8

I have a MATLAB routine with one rather obvious bottleneck. I've profiled the function, with the result that 2/3 of the computing time is used in the function levels:

enter image description here

The function levels takes a matrix of floats and splits each column into nLevels buckets, returning a matrix of the same size as the input, with each entry replaced by the number of the bucket it falls into.

To do this I use the quantile function to get the bucket limits, and a loop to assign the entries to buckets. Here's my implementation:

function [Y q] = levels(X,nLevels)
% "Assign each of the elements of X to an integer-valued level"

p = linspace(0, 1.0, nLevels+1);

q = quantile(X,p);
if isvector(q)
    q=transpose(q);
end

Y = zeros(size(X));

for i = 1:nLevels
    % "The variables g and l indicate the entries that are respectively greater than
    % or less than the relevant bucket limits. The line Y(g & l) = i is assigning the
    % value i to any element that falls in this bucket."
    if i ~= nLevels % "The default; doesnt include upper bound"
        g = bsxfun(@ge,X,q(i,:));
        l = bsxfun(@lt,X,q(i+1,:));
    else            % "For the final level we include the upper bound"
        g = bsxfun(@ge,X,q(i,:));
        l = bsxfun(@le,X,q(i+1,:));
    end
    Y(g & l) = i;
end

Is there anything I can do to speed this up? Can the code be vectorized?

Shai
  • 111,146
  • 38
  • 238
  • 371
Chris Taylor
  • 46,912
  • 15
  • 110
  • 154

5 Answers5

4

If I understand correctly, you want to know how many items fell in each bucket. Use:

n = hist(Y,nbins)

Though I am not sure that it will help in the speedup. It is just cleaner this way.
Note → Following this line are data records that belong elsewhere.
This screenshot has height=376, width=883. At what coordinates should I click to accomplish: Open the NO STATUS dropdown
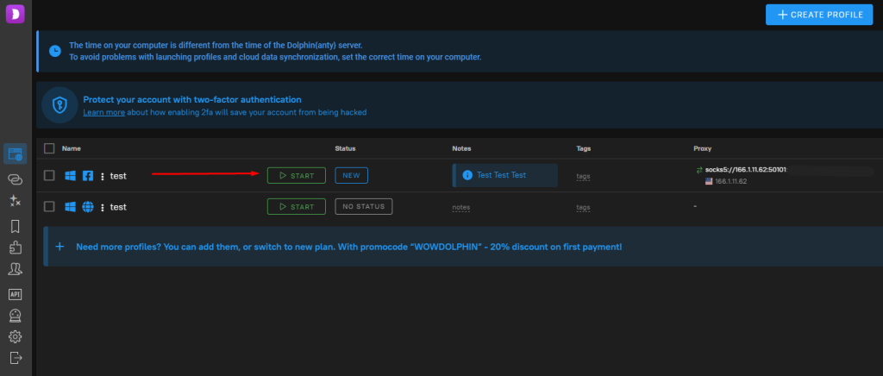click(x=364, y=207)
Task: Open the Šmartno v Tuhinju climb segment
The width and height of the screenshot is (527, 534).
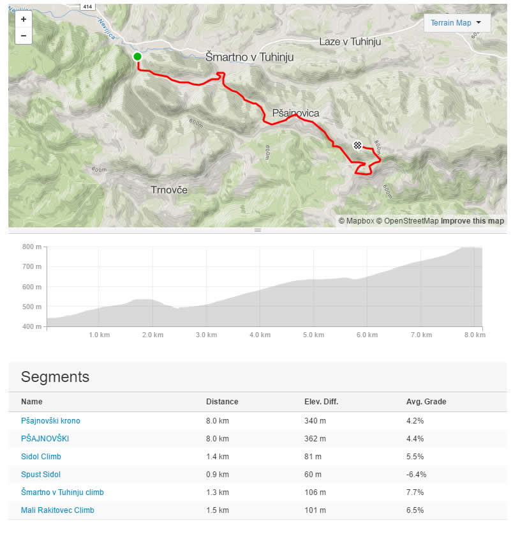Action: coord(63,492)
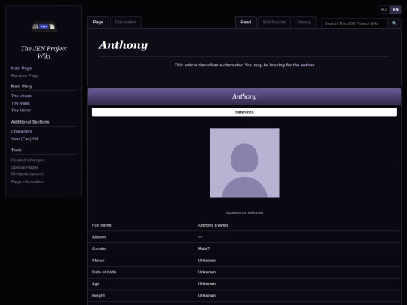
Task: Open the Characters section link
Action: (22, 132)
Edit : Following the comment:

You can use the second output parameter of histc

[n,bin] = histc(...) also returns an index matrix bin. If x is a vector, n(k) = >sum(bin==k). bin is zero for out of range values. If x is an M-by-N matrix, then

Andrey Rubshtein
  • 20,795
  • 11
  • 69
  • 104
  • No, I want to know *which bucket the items fell into*. For example, with the input vector (3, 1, 4, 6, 7, 2), if I ran my `levels` function on it with `nLevels=2` I would expect to see the output (1, 1, 2, 2, 2, 1). – Chris Taylor Dec 22 '11 at 11:33
  • That's great, thanks! I had to write a loop over the columns so that each column is treated individually, but this seems to be performing much better. I'll update my answer with the details. Have upvoted. – Chris Taylor Dec 22 '11 at 14:33
2

I think you shoud use histc

[~,Y] = histc(X,q)

As you can see in matlab's doc:

Description

n = histc(x,edges) counts the number of values in vector x that fall between the elements in the edges vector (which must contain monotonically nondecreasing values). n is a length(edges) vector containing these counts. No elements of x can be complex.

Oli
  • 15,935
  • 7
  • 50
  • 66
  • I must have been unclear. I want to know which bucket each entry in my input falls into. For example, if I give the inputs `x=[3 1 4 6 7 2]` and `nLevels=2` I would expect to see the output `[1 1 2 2 2 1]` because the 1st, 2nd and 6th entries fall in the first bucket (i.e. the smallest half, since we only have 2 buckets) and the others fall into the second bucket. – Chris Taylor Dec 22 '11 at 11:36
2

How About this

function [Y q] = levels(X,nLevels)

p = linspace(0, 1.0, nLevels+1);
q = quantile(X,p); 
Y = zeros(size(X));
for i = 1:numel(q)-1    
    Y = Y+ X>=q(i);
end

This results in the following:

>>X = [3 1 4 6 7 2];
>>[Y, q] = levels(X,2)

Y =

     1  1  2  2  2  1

q =

     1  3.5  7

You could also modify the logic line to ensure values are less than the start of the next bin. However, I don't think it is necessary.

Aero Engy
  • 3,588
  • 1
  • 16
  • 27
  • This puts the entries of the whole matrix into buckets, but doesn't do the columns individually. However, you have given me an idea to speed up my code - I'll let you know if it works! – Chris Taylor Dec 22 '11 at 13:54
  • @ChrisTaylor I missed the part in your question where it was suppose to operate on each column. It shouldn't be difficult to modify the above to function that way. Let me know if you need more help. – Aero Engy Dec 22 '11 at 14:09
  • Thanks, I used your idea of adding on an array of logicals at each stage of the loop in my own answer (below). It's given me a decent speedup, so I'm very grateful! Have upvoted. – Chris Taylor Dec 22 '11 at 14:11
  • You are welcome. I was going to suggest using a repmat of the corresponding i-th row of the martrix q inside of the loop to do the >=q test. X>=repmat(q(i,:),size(X,1),1); However, I was unfamiliar with bsxfun() and it seems to take care of that all on its own. – – Aero Engy Dec 22 '11 at 15:14
1

I made a couple of refinements (including one inspired by Aero Engy in another answer) that have resulted in some improvements. To test them out, I created a random matrix of a million rows and 100 columns to run the improved functions on:

>> x = randn(1000000,100);

First, I ran my unmodified code, with the following results:

enter image description here

Note that of the 40 seconds, around 14 of them are spent computing the quantiles - I can't expect to improve this part of the routine (I assume that Mathworks have already optimized it, though I guess that to assume makes an...)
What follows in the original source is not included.